:: Exercise details ::
Retype, word for word, each line between the lines holding "Click the Import Results chart icon" and "Task: Toggle 点击不显示 on the ETH row", inclusive, and leave the rest of the data alone.

Stored records:

..............................

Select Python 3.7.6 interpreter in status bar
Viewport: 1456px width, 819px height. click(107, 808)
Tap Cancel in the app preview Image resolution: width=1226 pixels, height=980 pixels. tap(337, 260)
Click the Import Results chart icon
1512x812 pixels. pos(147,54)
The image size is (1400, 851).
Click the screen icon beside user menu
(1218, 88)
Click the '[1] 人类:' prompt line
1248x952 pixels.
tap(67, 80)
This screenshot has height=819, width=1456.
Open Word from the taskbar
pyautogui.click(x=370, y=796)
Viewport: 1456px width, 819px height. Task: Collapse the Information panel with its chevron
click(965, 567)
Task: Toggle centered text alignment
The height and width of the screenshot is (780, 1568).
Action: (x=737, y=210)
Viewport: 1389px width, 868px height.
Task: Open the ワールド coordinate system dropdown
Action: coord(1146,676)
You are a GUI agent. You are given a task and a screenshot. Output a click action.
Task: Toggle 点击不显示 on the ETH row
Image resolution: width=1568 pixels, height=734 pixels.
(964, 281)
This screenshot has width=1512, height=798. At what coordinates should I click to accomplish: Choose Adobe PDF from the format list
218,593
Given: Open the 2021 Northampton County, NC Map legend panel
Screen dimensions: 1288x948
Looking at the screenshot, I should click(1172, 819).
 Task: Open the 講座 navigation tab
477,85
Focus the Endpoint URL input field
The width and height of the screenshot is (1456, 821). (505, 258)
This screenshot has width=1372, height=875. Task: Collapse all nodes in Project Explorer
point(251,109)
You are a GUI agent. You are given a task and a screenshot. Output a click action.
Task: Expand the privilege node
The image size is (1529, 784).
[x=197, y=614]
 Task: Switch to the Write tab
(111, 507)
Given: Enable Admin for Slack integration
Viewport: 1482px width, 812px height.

..............................

:: Task result ::
Click the Import Results chart icon
1512x812 pixels. pos(147,54)
The image size is (1400, 851).
Click the screen icon beside user menu
(1218, 88)
Click the '[1] 人类:' prompt line
1248x952 pixels.
tap(67, 80)
This screenshot has height=819, width=1456.
Open Word from the taskbar
pyautogui.click(x=370, y=796)
Viewport: 1456px width, 819px height. Task: Collapse the Information panel with its chevron
click(965, 567)
Task: Toggle centered text alignment
The height and width of the screenshot is (780, 1568).
Action: (x=737, y=210)
Viewport: 1389px width, 868px height.
Task: Open the ワールド coordinate system dropdown
Action: coord(1146,676)
You are a GUI agent. You are given a task and a screenshot. Output a click action.
Task: Toggle 点击不显示 on the ETH row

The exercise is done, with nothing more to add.